__Your objective__. Transcribe the section on MySQL's non-monotonic view from "3.5 Non-Monotonic View" to "read committed works.".

__Document segment__.
3.5 Non-Monotonic View
Kleppmann’s Hermitage lists MySQL Repeatable Read as monotonic atomic view. Per Bailis et al, Monotonic Atomic View ensures that once a transaction T2 observes an effect of transaction T1, T2 observes all effects of T1. Even if MySQL Repeatable Read fetches a fresh snapshot on each write, it might still provide Monotonic Atomic View if the snapshots are monotone. This is how Postgres read committed works.
This is not the case in MySQL. In healthy single-node deployments, MySQL routinely violates Monotonic Atomic View at Repeatable Read. Recall that our Monotonic Atomic View workload has two rows whose value
s are initially 0
. Writer transactions increment the value of row 0, then row 1: both rows’ values should appear to advance in lockstep. However, the first read transaction from this monotonic-atomic-view test observed:
start transaction;
select value from mav where id = 0; --> 0
update mav set noop = 73 where id = 1;
select value from mav where id = 1; --> 1
select value from mav where id = 0; --> 0
commit;
This read transaction saw the state of row 0 prior to the first write transaction. Then it saw the writer’s increment of row 1. Under monotonic atomic view, it should have gone on to observe all of the writer’s effects—including the increment of row 0. However, when it selected row 0 it saw the old value, not the new one. This is a non-monotonic read!

__Data provided__.
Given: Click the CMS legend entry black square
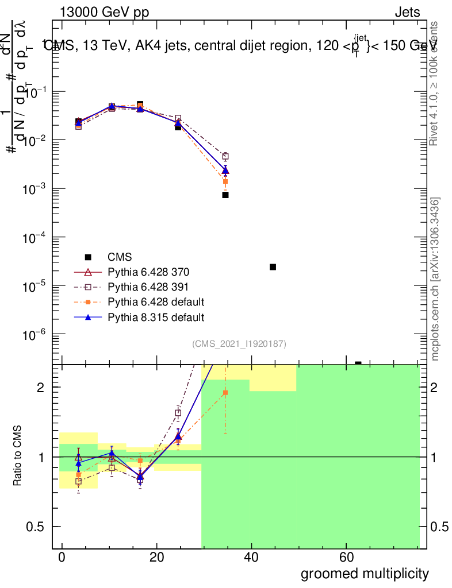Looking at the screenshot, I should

__The result__.
3.5 Non-Monotonic View
Kleppmann’s Hermitage lists MySQL Repeatable Read as monotonic atomic view. Per Bailis et al, Monotonic Atomic View ensures that once a transaction T2 observes an effect of transaction T1, T2 observes all effects of T1. Even if MySQL Repeatable Read fetches a fresh snapshot on each write, it might still provide Monotonic Atomic View if the snapshots are monotone. This is how Postgres read committed works.